EXCERPT PROVIDED:
"""

Background information
- Born: Charles William Ashworth August 10, 1956 (age 70) Yuba City, California, U.S.
- Genres: Contemporary Christian, jazz, pop
- Occupations: Singer-songwriter; record producer; keyboardist; author;
- Instruments: Keyboards, vocals
- Years active: 1977–present
- Labels: Exit; A&M; Island; Sparrow; re:think; Runway Network/RED;
- Formerly of: Ten Out of Tenn;
- Website: charliepeacock.com

= Charlie Peacock =

American singer, songwriter, pianist, and author (born 1956)

Charles William Ashworth (born August 10, 1956), known professionally as Charlie Peacock, is an American singer, songwriter, pianist, record producer, and author. His albums include Love Press Ex-Curio, Arc of the Circle and No Man's Land (2012). He is the founder of re:think, an imprint that signed acts such as Switchfoot.

==Early life==
Peacock was born in Yuba City, California, and his father was a trumpeter and educator. As a youth he was inspired by the music of John Coltrane.

In researching his family history he found out that his father's ancestors had lived in Texas and Louisiana and he is part Black, descended from the Ashworth family.

During junior and senior high Peacock received instrumental and theory instruction from his father and a local educator. Peacock, then known as Chuck Ashworth, left Yuba City High School after his junior year at the age of 16.

==Career==
After leaving California State University, Sacramento in 1976 Peacock began playing jazz piano in the band, The Runners. He met author Frank Kofsky at California State University in Sacramento and through him met various jazz artists such as Andrew Hill.

=== 1978 to 1999 ===

In 1978, songwriter Stephen Holsapple recorded Peacock's vocal compositions and they began writing songs together. He began performing at Maurice's American Bar and his song "So Attractive" was placed with a music publisher. Vocalist and songwriter Sal Valentino asked Peacock to join his band and gave Peacock's music to his industry friends. In 1980 A&M Records signed Peacock for a demo recording with producer David Kahne.

"""

SUPPLIED MATERIAL:
"""

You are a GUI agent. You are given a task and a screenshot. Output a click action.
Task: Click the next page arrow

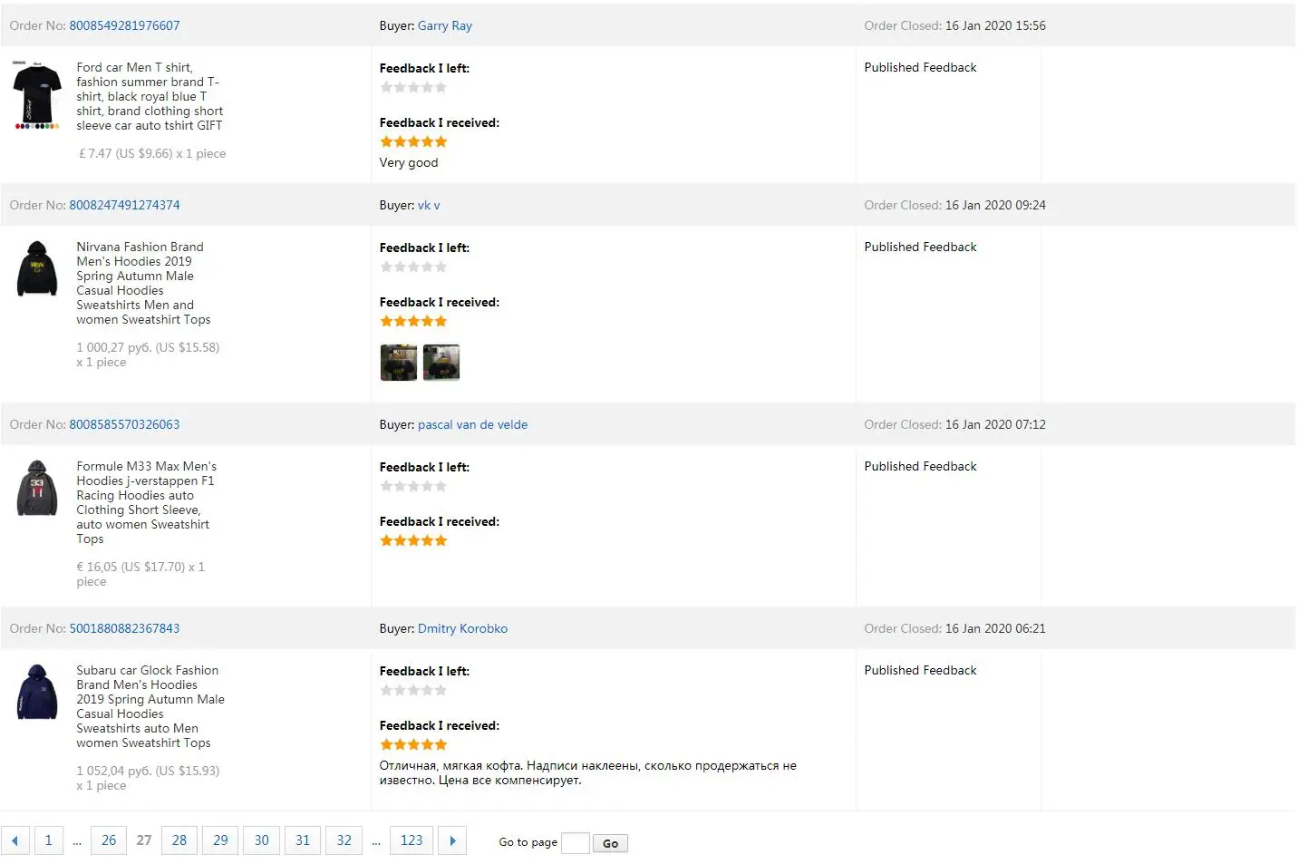452,840
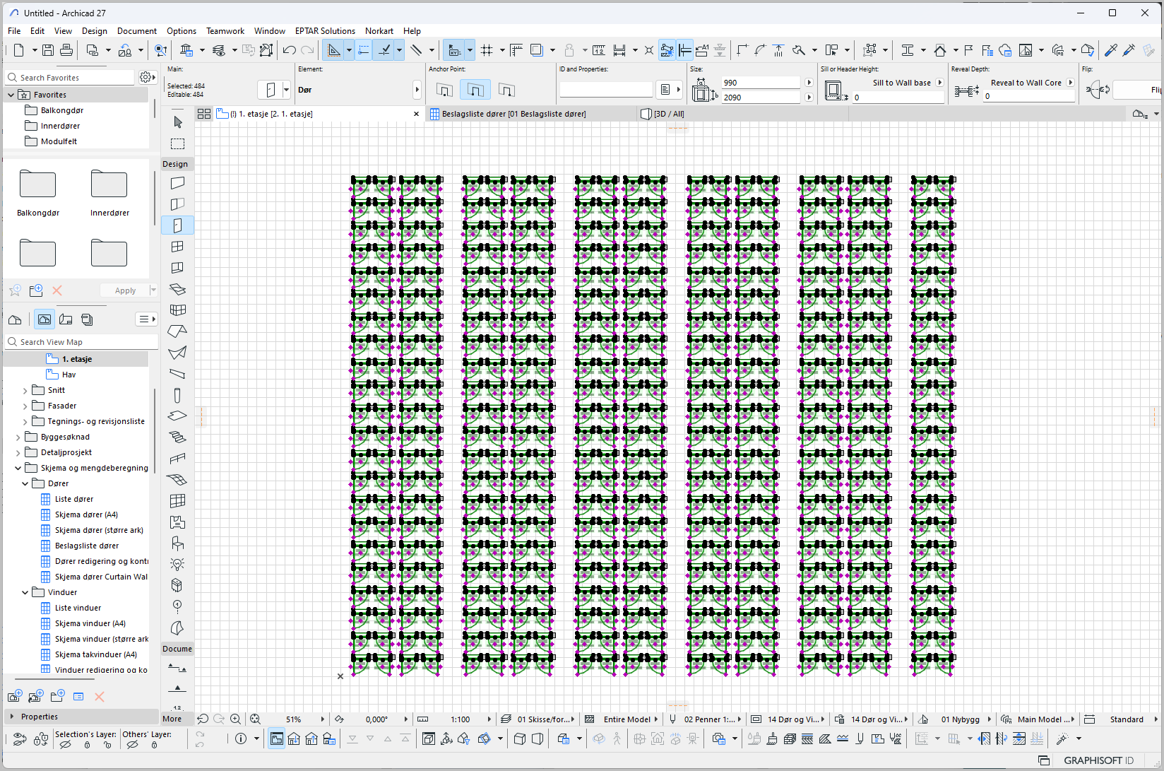Click the Undo arrow in the toolbar

tap(289, 50)
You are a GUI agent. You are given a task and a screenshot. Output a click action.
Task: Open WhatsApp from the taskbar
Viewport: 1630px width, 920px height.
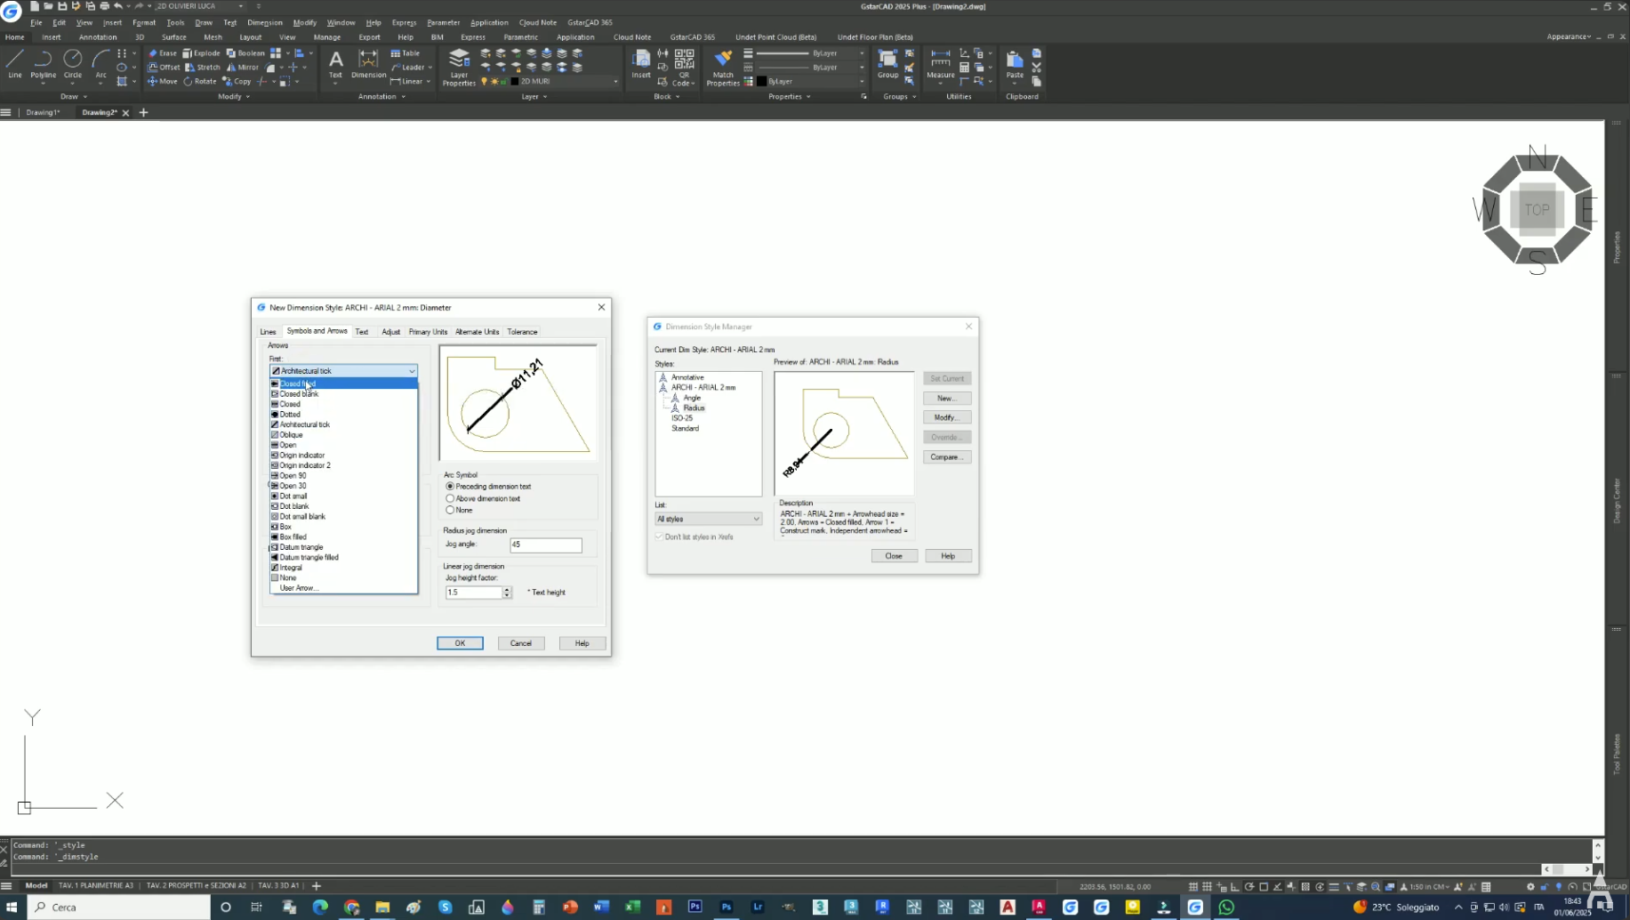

"""

PROBLEMS TO WORK ON:
(A) Say whether each statement agrees with the Charlie Peacock article, answering yes or no and quoting the words of the article that decide it: (i) Peacock's father was a trumpeter and educator. (ii) Peacock left Yuba City High School after his senior year. (iii) In 1980 A&M Records signed Peacock for a demo recording with producer David Kahne.
(B) Output the part of the Charlie Peacock article starting with "During junior and" and going on through "the age of 16.".
(C) According to the Charlie Peacock article, in what year did songwriter Stephen Holsapple record Peacock's vocal compositions?
None of the material is needed here.

OUTPUTS IN ORDER:
(A)
(i) Yes: "his father was a trumpeter and educator"
(ii) No: "left Yuba City High School after his junior year at the age of 16"
(iii) Yes: "In 1980 A&M Records signed Peacock for a demo recording with producer David Kahne"

(B)
During junior and senior high Peacock received instrumental and theory instruction from his father and a local educator. Peacock, then known as Chuck Ashworth, left Yuba City High School after his junior year at the age of 16.

(C) 1978